Prop trading which is essentially the gambling part of most banks generally tends to be a relative small part of most banks. When it comes to trading most banks make their money from market making rather than any kind of prop trading. Bank share holders generally don't like prop trading due to the high risks involved.
In terms of risk there are obviously cases where bankers are taking excessive risk (because there's a high personal upside and low personal downside risk) and that's one of the factors that contributes to the failure of some banks. But it's not as if the activities the banks undertake are fundamentally wrong, rather that the rewards for the bank aren't matched by the risks.
In terms of morality there's very limited number of banking activities you could point to and say "that's morally wrong". You could for example reasonably argue that a salesperson at a bank selling A* rated CMO's to a pension firm is morally in the wrong if they suspect that the default rate on the underlying mortgages are higher than the triple A* would suggest, but on the other hand it's not as if he's selling it door-to-door to pensioners, he's selling it to a professional banker representing the pension fund whose job it is to do the due diligence on the product he's buying. A certain amount of responsibility for the purchase falls on the buyer of the product. As the old saying goes "It takes two to tango".
They didn't.

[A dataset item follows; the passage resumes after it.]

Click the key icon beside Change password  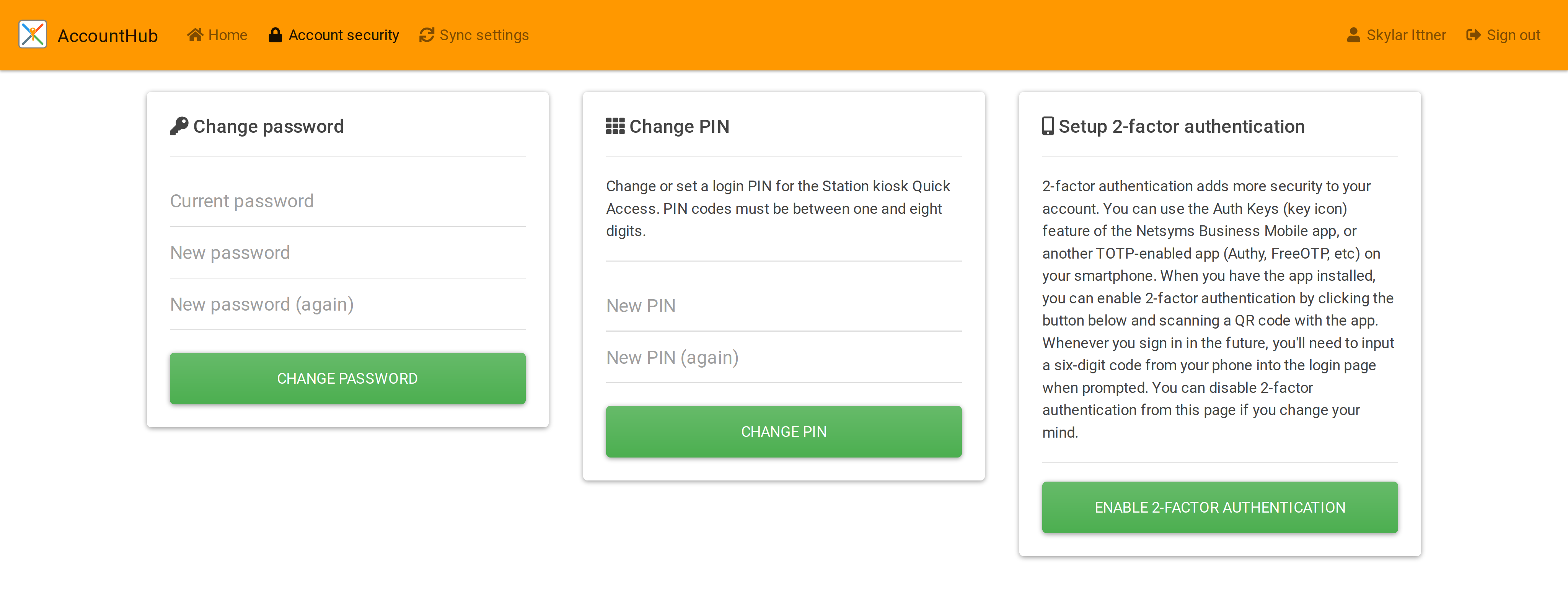pyautogui.click(x=179, y=126)
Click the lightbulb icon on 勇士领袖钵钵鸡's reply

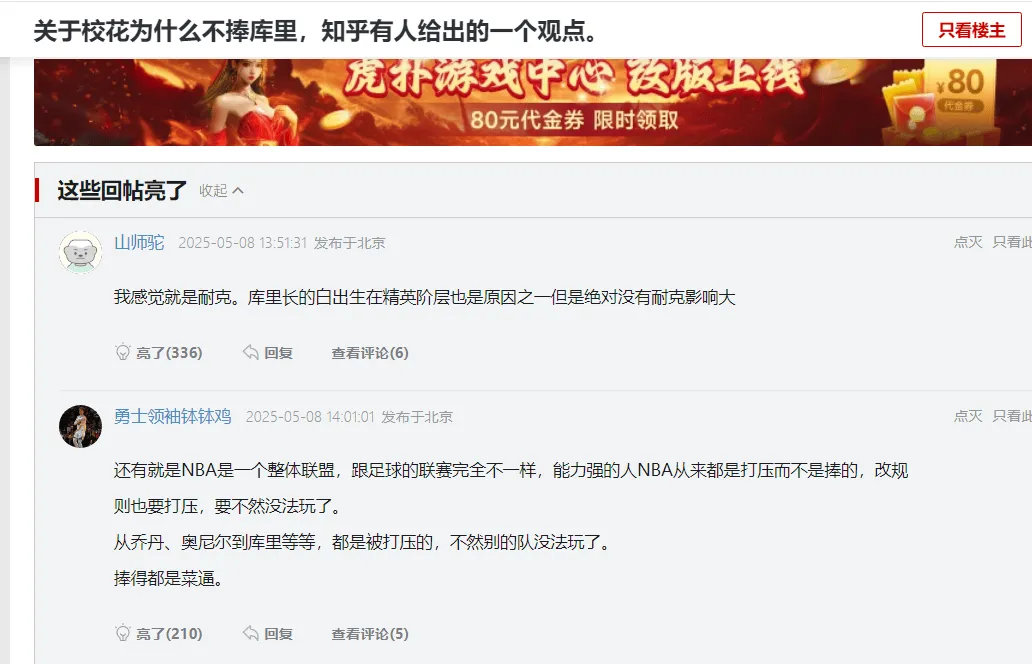122,633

They hedged the long positions with credit default swaps, assumed that they couldn't lose (which was true if the counterparty could afford to pay the swaps) and thus didn't declare them on their balance sheets as they were viewed to be without risk.
What ended up happening is the counterparties (most notably AIG) had taken on far more in credit default swaps than they could pay out, meaning there was lots of risk hiding off balance sheet. This is why Uncle Sam had to bail out AIG. (The Fed could have bailed out all of the people AIG owed instead, but that would have been far more work for no clear gain.)
I thought they didn't so much take long positions as ended up with being long as a result of everyone stopping buying them. Were they buying from other IBs or was it just a case that they couldn't sell some of the toxic packages they'd created?
That's true for Goldman - they tend to have a very short term focus. It was not true of many of the other banks. This is why Goldman did so well (relatively speaking) in the crash.
I don't think that's true anymore. The amount of money controlled by the gamblers, and the amount of leverage they use, has gotten to the point where it threatens the fundamentals of our economy. It melted it 2 years ago and nothing substantial has changed since.